2011 Ground Water Summit and 2011 Ground Water Protection Council Spring Meeting

Fate and Transport of Carbamazepine and Sulfamethoxazol in Natural Aquifer Sediment and an Artificial Palygorskite-Clay Filter

Monday, May 2, 2011: 1:50 p.m.
Constellation D (Hyatt Regency Baltimore on the Inner Harbor)
Tedros Berhane, Miami University;
Jonathan Levy, Miami University;
Mark Krekeler, Miami University;
John Hawes, Miami University;

Abstract

 Carbamazepine, an anticonvulsant and analgesic, and the antibiotic, sulfamethoxazol, are emerging contaminants with potentially harmful ecosystem and human health impacts. Of all the many US rivers sampled in a recent study, the Great Miami River (GMR) in southwest Ohio had the largest number and the greatest concentrations of pharmaceuticals and endocrine-disrupting compounds. The GMR aquifer is a sole-source aquifer utilizing induced infiltration of GMR water for communities between Dayton and Cincinnati.  Two important questions arise: to what extent does riverbank filtration attenuate these contaminants are there inexpensive technologies that might help prevent such river contamination in the first place thereby protecting ecosystem as well as human health?  In this study, sorption and laboratory-transport experiments were performed on two media: glacial-outwash from the GMR aquifer and Florida palygorskite clay (PF1) known for its high sorption capacity for a wide variety of compounds.  PF1 was investigated as a potential filter material that could be used at sewage treatment plants. The outwash was investigated to assess the efficacy of riverbank filtration on the attenuation of carbamazepine and sulfamethoxazol before groundwater production.

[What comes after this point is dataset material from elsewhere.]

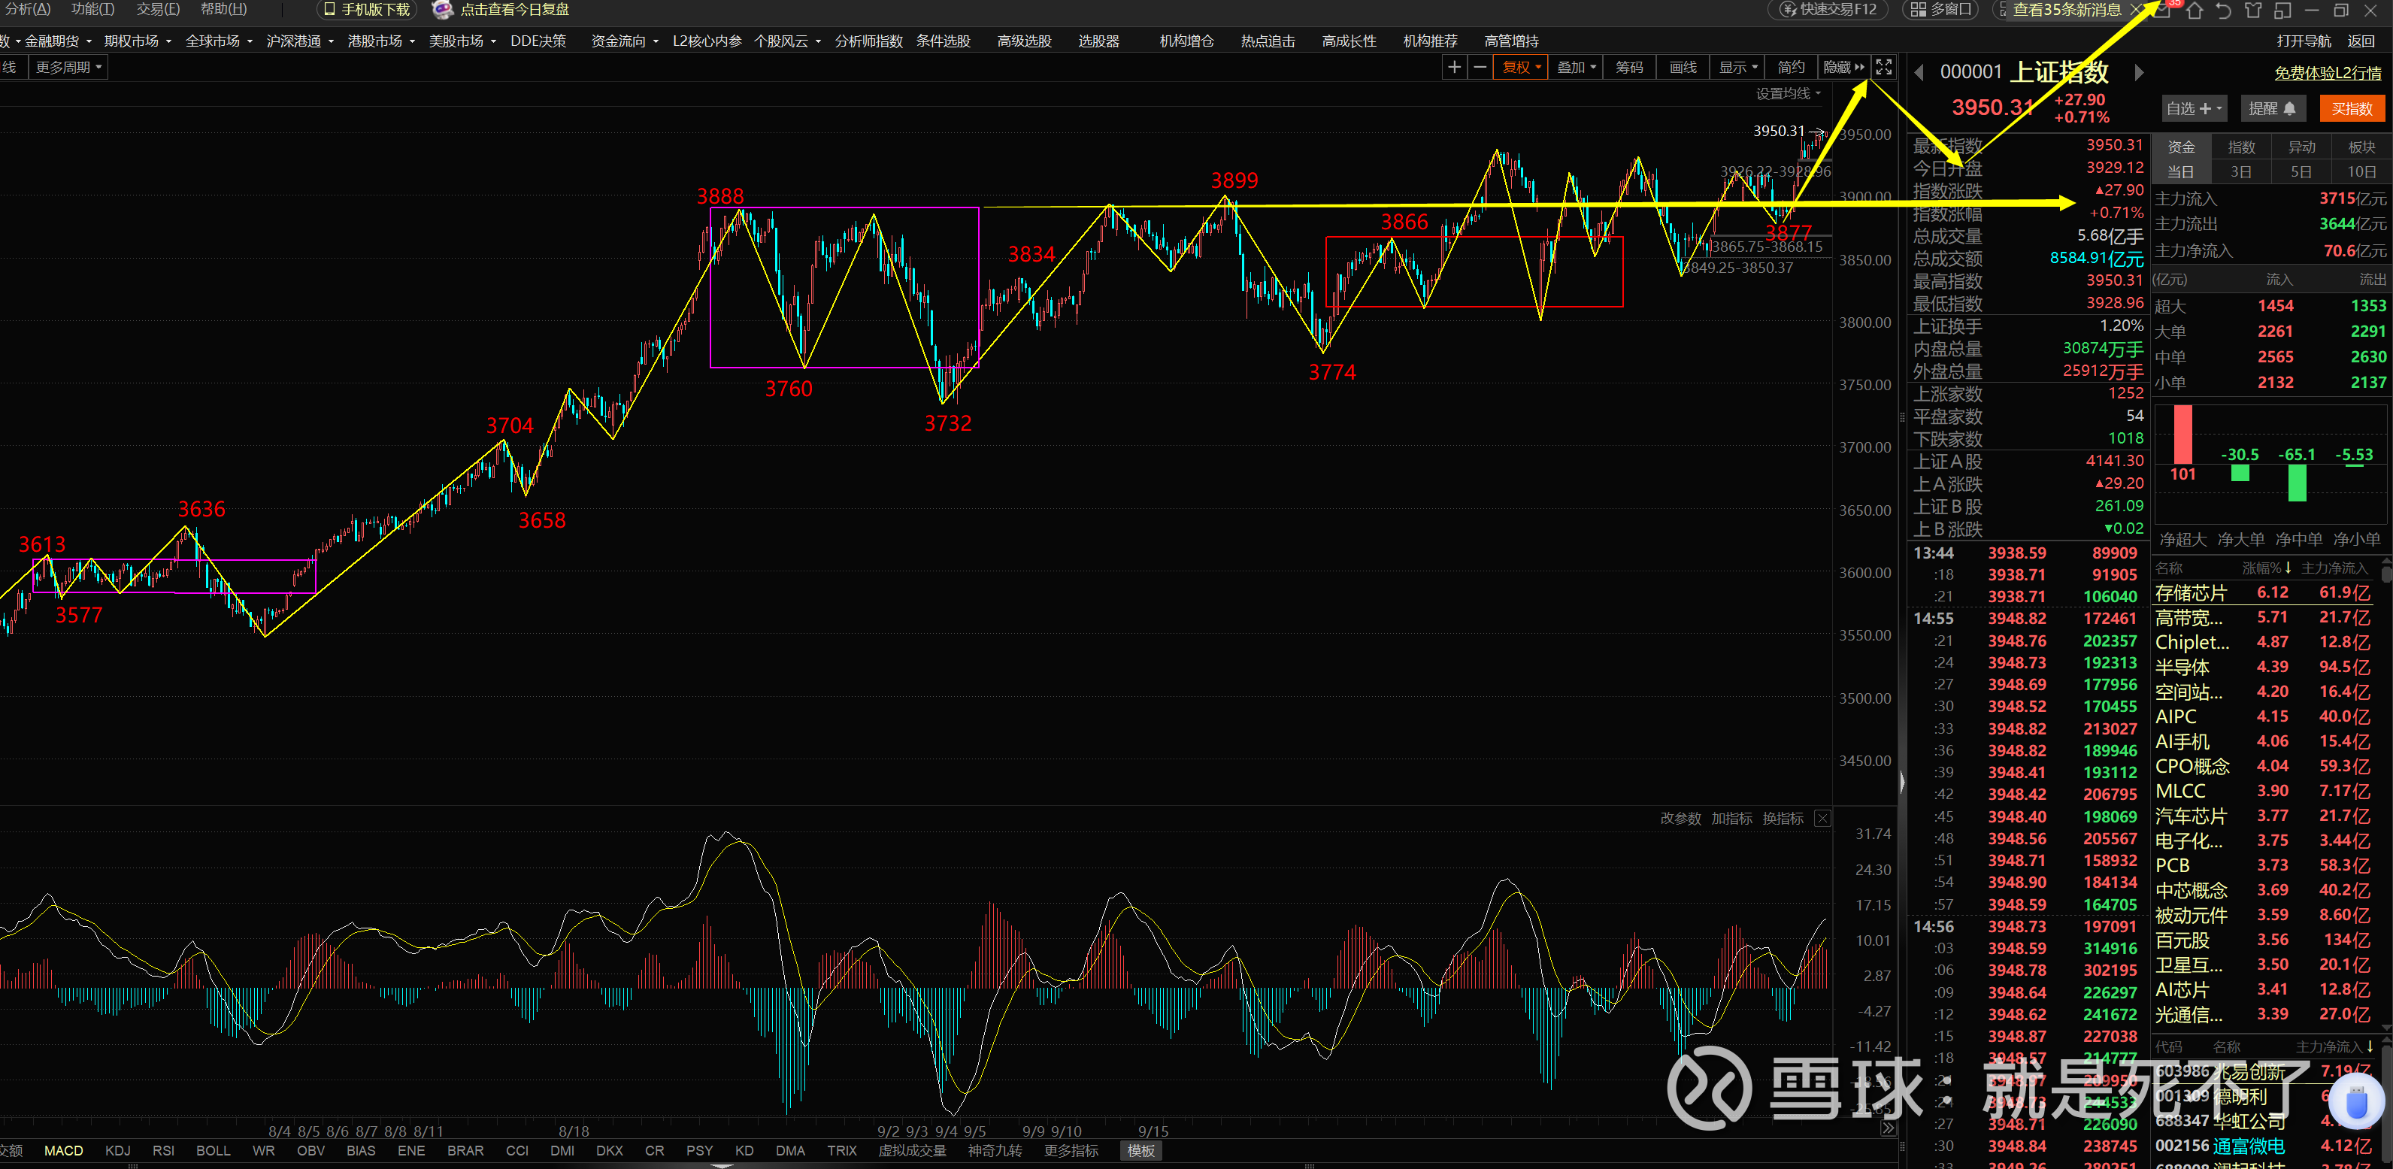
Task: Enter fullscreen chart view icon
Action: [x=1883, y=67]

      Water was analyzed with high performance liquid chromatography coupled with double mass spectrometry.  Sorption experiments developed sorption isotherms under a variety of pH and temperature conditions.  Intact sediment cores and palygorskite granules were incorporated into columns for pulse-source transport experiments.  Hydraulic conductivity of all columns was determined and bromide was used as a conservative tracer to determine sediment dispersivity and effective porosity.  Carbamazepine and sulfamethoxazol were then injected and column effluent was collected over time.  Observed breakthrough curves were simulated with a 1-D advection-dispersion-reaction model and, using the sorption results, appropriate transport parameter values were determined through calibration. Laboratory-derived values were used to make predictions made at the field scale. Predictions will be compared to actual field data in the future.